**Extracted text**:
*** Begin section ***

13 December 2017Print This Post

Asbestos documents must be disclosed to pressure group, High Court rules

Master McCloud: “default position” in favour of open justice

A huge collection of documents, including “those relating to the history and development of knowledge in the 20th century about the risks of asbestos”, must be disclosed to the public, the High Court has ruled.

Master Victoria McCloud ruled that Graham Dring, who made the application on behalf of an asbestos victims’ support group, had a “legitimate interest” in the documents.

Master McCloud said parties to proceedings did not have “full sovereignty” to determine by private agreement the extent to which the public may be made aware of any aspect of the case.

“There is an inherent and foreseeable possibility that material deployed in court by the parties, or filed upon the records of the court as part of its process, will form part of the corpus of material which may be deployed in other cases, used for the purposes of legal advice, being academically or journalistically discussed, or considered by Parliament.”

Master McCloud said CPR 5.4C was the “primary means” by which the courts controlled public access to documents from the court record, but common law was “the master and not the servant” of the rules.

“Documents filed on the record of the court and which are read or treated as read in court are subject to a default position in favour of the principle of open justice if the applicant has a legitimate interest.

“Where the applicant has a legitimate interest then the court must still carry out a balancing exercise in relation to any harm to other parties legitimate interests when deciding whether to allow access.”

Master McCloud went on: “A legitimate interest can include academic interest, use by a pressure group or use in some journalistic form and indeed any number of other uses which are ulterior (in the proper sense of that word) without being illegitimate.

“Mr Dring acts for a group which provides help and support to asbestos victims. In some respects it is also a pressure group and is involved in lobbying and in promoting asbestos knowledge and safety. Those are legitimate activities and provide legitimate interest.”

*** End section ***

**Provided data**:
*** Begin section ***

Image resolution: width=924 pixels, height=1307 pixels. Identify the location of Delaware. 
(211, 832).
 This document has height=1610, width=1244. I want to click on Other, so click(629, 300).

*** End section ***

Please decide whether each statement below agrees with the article on the asbestos documents ruling, answering yes or no and quoting the words of the article that settle it.
(a) Master McCloud held that parties to proceedings may decide by private agreement how far the public learns about their case.
(b) The ruling counts use by a pressure group as a possible legitimate interest.
(c) An applicant with a legitimate interest still faces a court weighing of harm to other parties' legitimate interests.

(a) No: "parties to proceedings did not have “full sovereignty” to determine by private agreement the extent to which the public may be made aware of any aspect of the case"
(b) Yes: "A legitimate interest can include academic interest, use by a pressure group or use in some journalistic form"
(c) Yes: "Where the applicant has a legitimate interest then the court must still carry out a balancing exercise in relation to any harm to other parties legitimate interests when deciding whether to allow access."